As a tangential note of interest, like Luther, and all great critics that have moved the needle of history, true insight and thereby genuine progress is brought about by a radical commitment to humbly submitting oneself to the institution first to ensure that one is not acting out of one’s own prejudices or character flaws.
But through this all, our dear Lev cannot deny that he has seen the tremendous truth in the traditionally religious life. Millions of simple believers around the world took on life’s burdens with dignity, calm and joy without falling into the pit of nihilism or indulgent epicureanism. So too, as he had adopted the practices of this faith, could he feel the tremendous virtue playing out through his own life. He couldn’t deny the obvious empirical benefits of this faith, this “irrational knowledge” but neither could this rid him of the tension that he was simultaneously living alongside virulent falsehood.
This seems to be the plight of many modern people today that brings about the vicious feeling of flatness to their lives, a diminution of life, caught in between the impossibility of a spiritual void on one side and the rife contradictions of the religious traditions of our planet on the other. We can all sense a deep disenchantment with the status quo, a certain ennui that seeps into every part of our lives, that prods us subtly with the knowledge that we have not fully activated our innate potential. But neither would we wish to end up a communist revolutionary, a raving Dadaist nor a Catholic mendicant as all these roles have historical blood on their hands or present too clearly their foolishness.

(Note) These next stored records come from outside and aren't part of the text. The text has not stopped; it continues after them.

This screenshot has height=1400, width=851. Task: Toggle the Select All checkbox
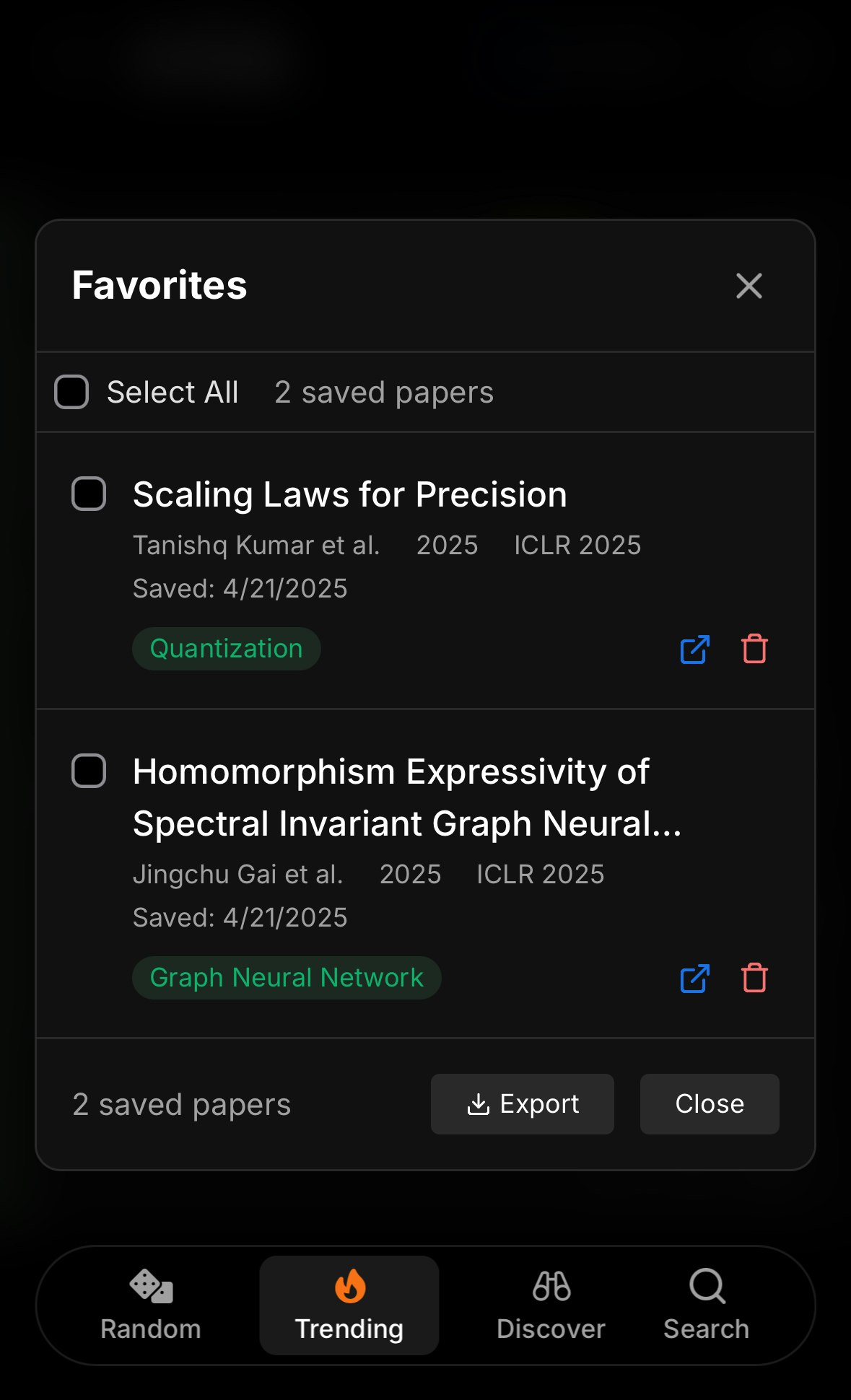click(x=71, y=392)
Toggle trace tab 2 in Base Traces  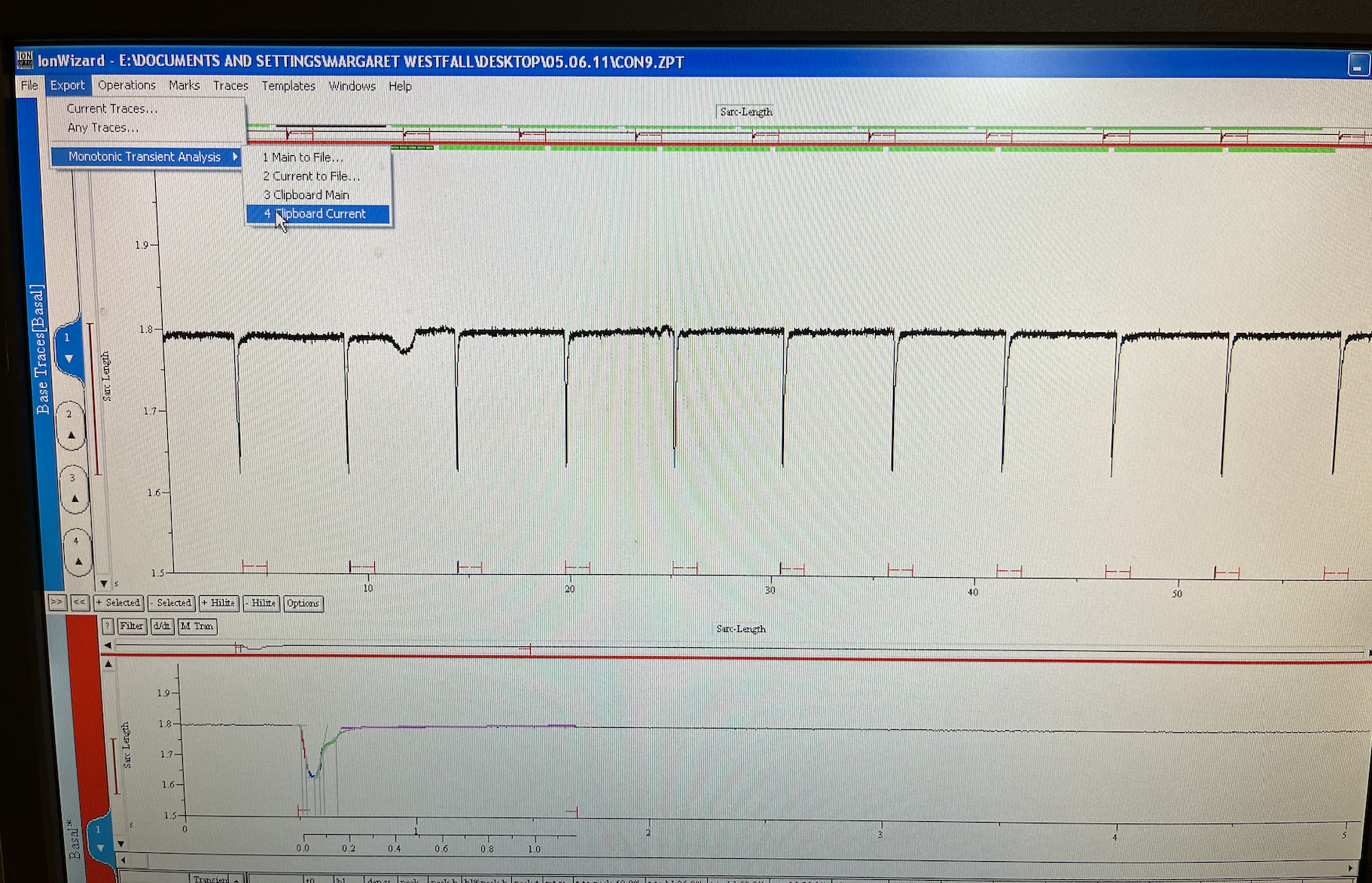click(71, 425)
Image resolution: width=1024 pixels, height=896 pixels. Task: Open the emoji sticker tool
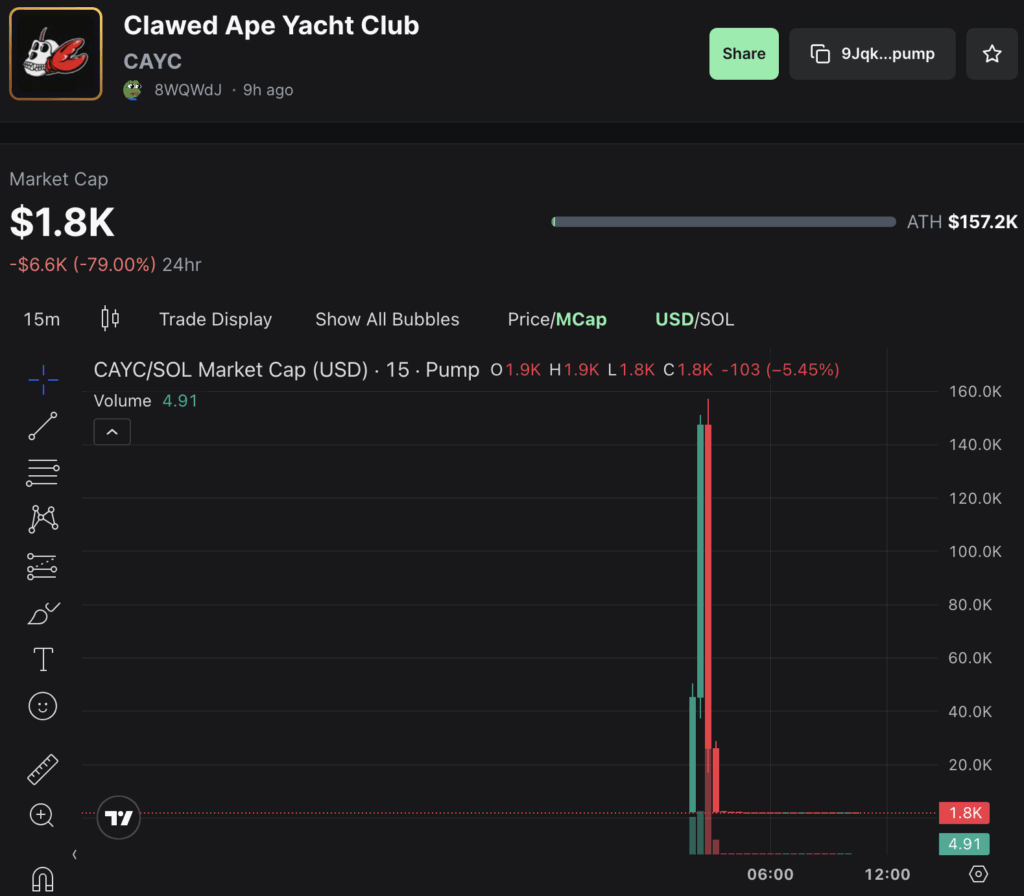click(x=42, y=706)

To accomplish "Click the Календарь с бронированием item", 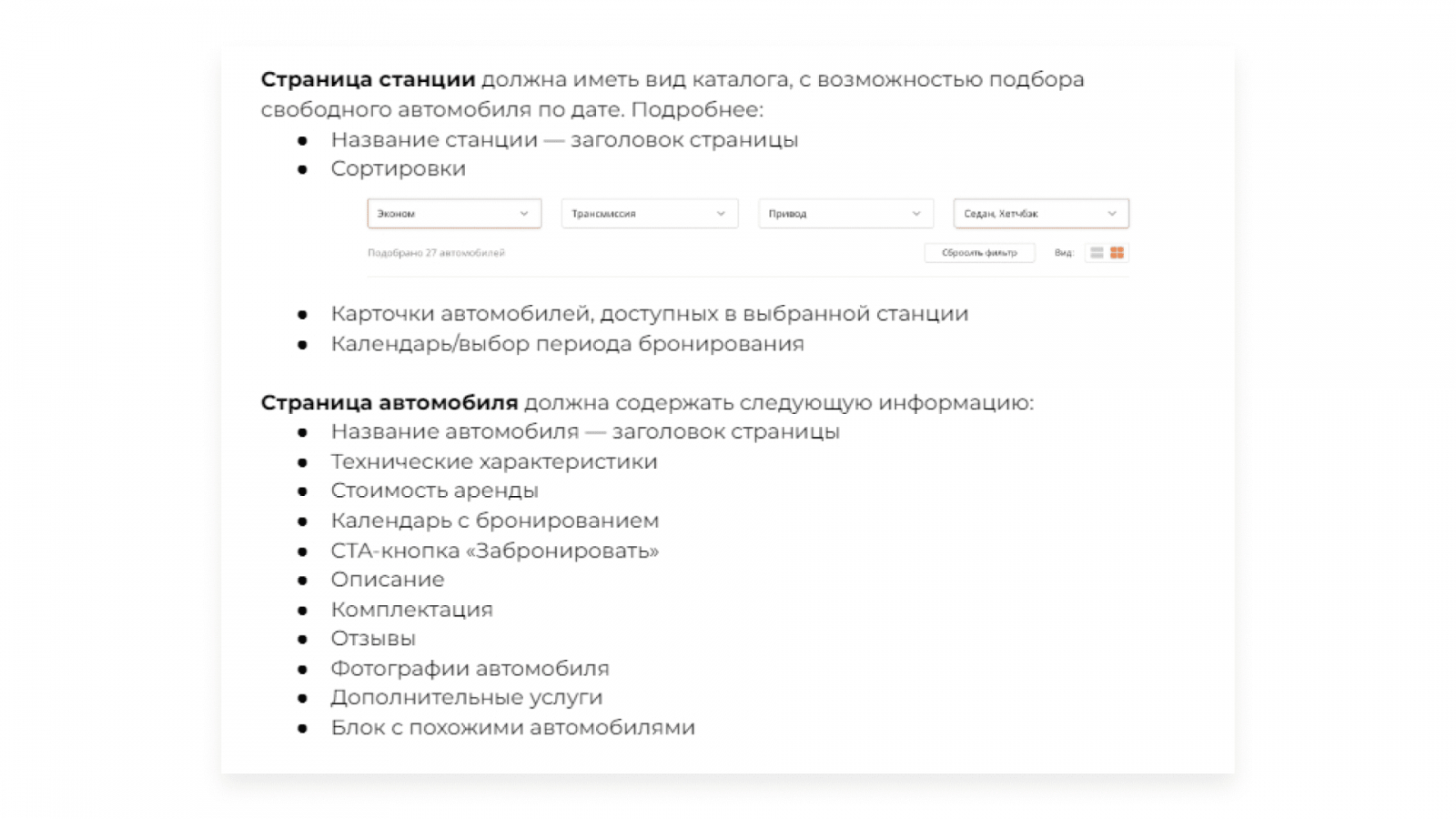I will click(x=494, y=521).
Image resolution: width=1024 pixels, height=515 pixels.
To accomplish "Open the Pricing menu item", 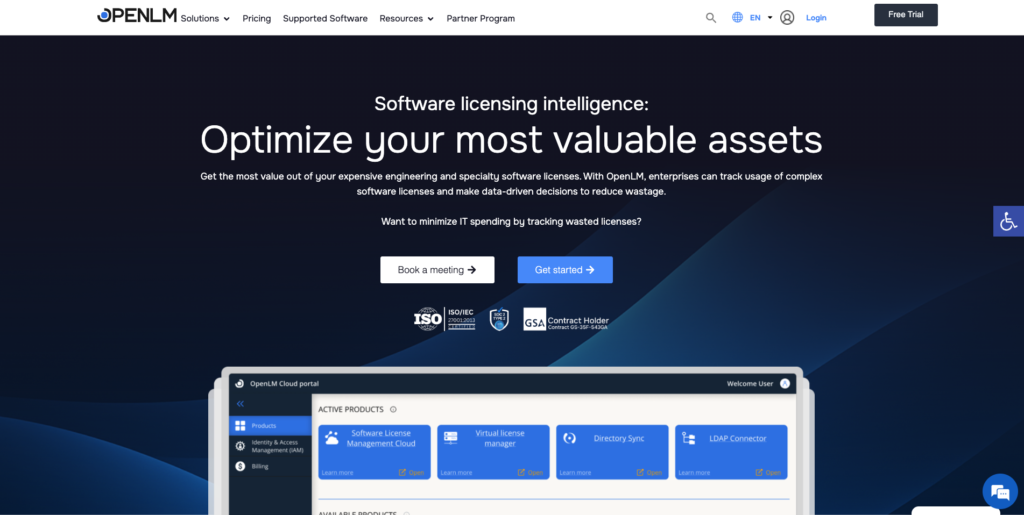I will [x=256, y=18].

The rat race of ever-expanding capital has its obvious hollow characteristics and doesn’t succor one at one’s core. And so, the doors quickly shut off for the individual pursuing true faith, a real feeling of being alive attenuated to ethical living, on many fronts.
So what we can learn from our sovereign journeys in pursuit of a righteous faith is that we must live these answers, we must treat our lives as a daily prayer asking what God wants of us in each moment and then doing our best to adhere to that daily anew. We must revere tradition, we must allow its purifying disciplines to melt down our flaws like fire. But we cannot forsake our God-given reason either. We cannot turn a blind eye to the evil and contradictions enacted in the name of brotherly love. So we will undoubtedly face scorn from some true believers drunk on their own self-righteousness. We must simultaneously acknowledge the limits of our intellect whilst accepting its necessity. So to must we accept the cost and responsibility that comes with such humility, “as the necessary consequences of reason.”.
In this way we will lead our own true lives, the one’s God truly intended for us, not the one’s crippled by mindless tradition or fearful conformism. But the only guard against falling into moral turpitude is building off of the universal pillars of human morality not because ‘they said so’ but because they are true and a significant hope we have of living in accord with the truth in the vast mystery of existence. It is a fundamentally challenging, perhaps ineffably paradoxical way of being. The kind of principle only expressed in the lives of the greats or in the same categories of Art, Philosophy and Theology.
Certain that religious teachings hold “..truth and no doubt also falsehood…” he sets himself “the task of separating the one from the other.”. This is the essence of true faith. This is the essence of a life well lived.